Closed eaquigley closed 10 years ago
Original Redmine Comment Author Name: Philip Durbin (@pdurbin) Original Date: 2014-05-19T20:51:06Z
Assigning to Leonid based on discussion with him and Gustavo.
I'm actively testing the importXML method with SWORD. Please look for "572" (this ticket number) in this Google Doc for related issues: https://docs.google.com/document/d/11DpdKyp1tagmaJAAzRqQBEZEZ69WOOOYsoqhz8UsfNM/edit?usp=sharing
@landreev as I just mentioned, I was surprised to discover that I can put "foo" in the metadatablockname
column for a field and importXML still just works fine.
I discovered this because @posixeleni moved kindOfData
from one block to another in 596d82c8934846807968fb7f5a24c91edcc7ec7e in #754 and I assumed I'd need to update the INSERT INTO foreignmetadatafieldmapping
line in the SQL reference data script. It turns out I didn't need to... but now I'm wondering... if that metadatablockname
column isn't even being used, should we simply remove it? Otherwise, that data is going to get stale.
Still need to look into this... I thought it made sense to look up the fields by both the name of the field and the block name... Which apparently my code isn't doing at this point. But rather than removing the metadtatablockname column, I would really rather fix it so that it does look up on both. I mean, it seems wrong to assume that field names are unique across metadatablocks.
I mean, it seems wrong to assume that field names are unique across metadatablocks.
Maybe. For Advanced Search to work, I assume field names are unique. @posixeleni changed type
to astroType
for me. If this assumption is problematic let's hash it out sooner rather than later. Personally, I'll like to see the uniqueness of field names get enforced while the tsv files are being loaded.
That said, your proposed fix to the importXML
method seems fine. Belt and suspenders I guess... the lookup on both. I just don't want a column that isn't used at all.
OK, so we are talking about the metadatablockname column. No, it is not being used. And yes, it is redundant. Because yes, metadata field names are guaranteed to be unique across all metadata blocks. I thought initially we were talking about the formatname column, in the metadata mapping itself; where uniqueness is not guaranteed. Where my comment from DatasetFieldService applies:
/* * Similar method for looking up foreign metadata field mappings, for metadata * imports. for these the uniquness of names isn't guaranteed (i.e., there * can be a field "author" in many different formats that we want to support), * so these have to be looked up by both the field name and the name of the * foreign format. */ public ForeignMetadataFieldMapping findFieldMapping(String formatName, String pathName) { ... }
OK, I'm going ahead and removing the column, as redundant. Do note that we are junking this implementation of foreign metadata import. But there is a chance that the class and the table ForeignMetadataFieldMapping that I created could still be used there; likely with lots of additions/modifications. So that's the only reason I'm still willing to spend any time maintaining it.

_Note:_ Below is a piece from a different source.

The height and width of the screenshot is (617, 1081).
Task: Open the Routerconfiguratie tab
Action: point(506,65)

I'm putting this ticket into QA. The only QA applicable would be to try some SWORD ingest test that was working before; and check if it's still working. No changes in functionality/logic were actually made. I only dropped one column from one db table that was not being used. (a db update isn't necessary either - if there's a column in a table that's no longer being used, ejb is ok with that)

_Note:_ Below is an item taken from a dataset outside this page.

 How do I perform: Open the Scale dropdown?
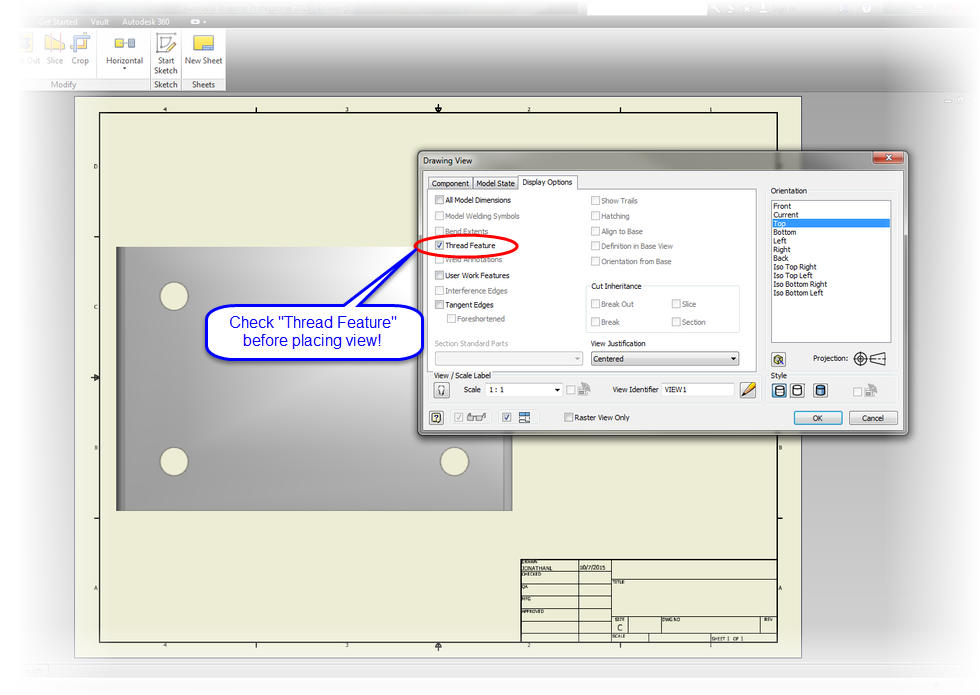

a db update isn't necessary either
@landreev yes, but we need to update the reference data script. I'll steal this ticket from QA.

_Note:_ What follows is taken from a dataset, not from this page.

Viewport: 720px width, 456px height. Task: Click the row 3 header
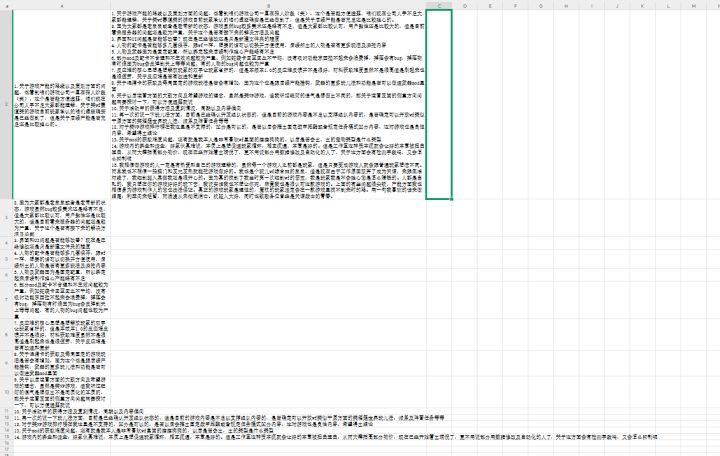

we need to update the reference data script
Fixed in 7e9c3d1. Passing to QA.
pulled the latest, dropped the db the reference data script fix worked.
Creating a dataset and adding a file (png) via sword worked ok.
Author Name: Philip Durbin (@pdurbin) Original Redmine Issue: 3991, https://redmine.hmdc.harvard.edu/issues/3991 Original Date: 2014-05-19 Original Assignee: Leonid Andreev
Given an SWORDv2 Atom Entry with a Dataverse-specific "attribute hack" for "dcterms:isReferencedBy", we need a method that will produce a dataset.
We use the extra attributes in dcterms:isReferencedBy (holdingsURI, agency, and IDNo) to link back to journal articles in Open Journal Systems (OJS) as described at http://www.mail-archive.com/sword-app-tech@lists.sourceforge.net/msg00386.html
Here's the crosswalk that's used in DVN 3.x: https://github.com/IQSS/dvn/blob/master/working_directory/dcmi_terms2ddi.xsl
(Not that the new solution needs to be a crosswalk.)
We might need to think some more about required fields, such as "Subject" and "Contact E-mail". Should we silently fill in "Other" for "Subject". Should we silently fill in the contact email of the parent dataverse for "Contact E-mail"? "Author" and "Description" are also required... should the method not create a dataset object if dcterms:creator and dcterms:description are not populated?
It's unclear if "dcterms:identifier" should be supported or not. In DVN 3.x, it allowed you to modify the globalId of a study under some conditions.
(For a more generic SWORDv2 Atom Entry example, see http://swordapp.github.io/SWORDv2-Profile/SWORDProfile.html#protocoloperations_editingcontent_metadata )
Redmine related issue(s): 3385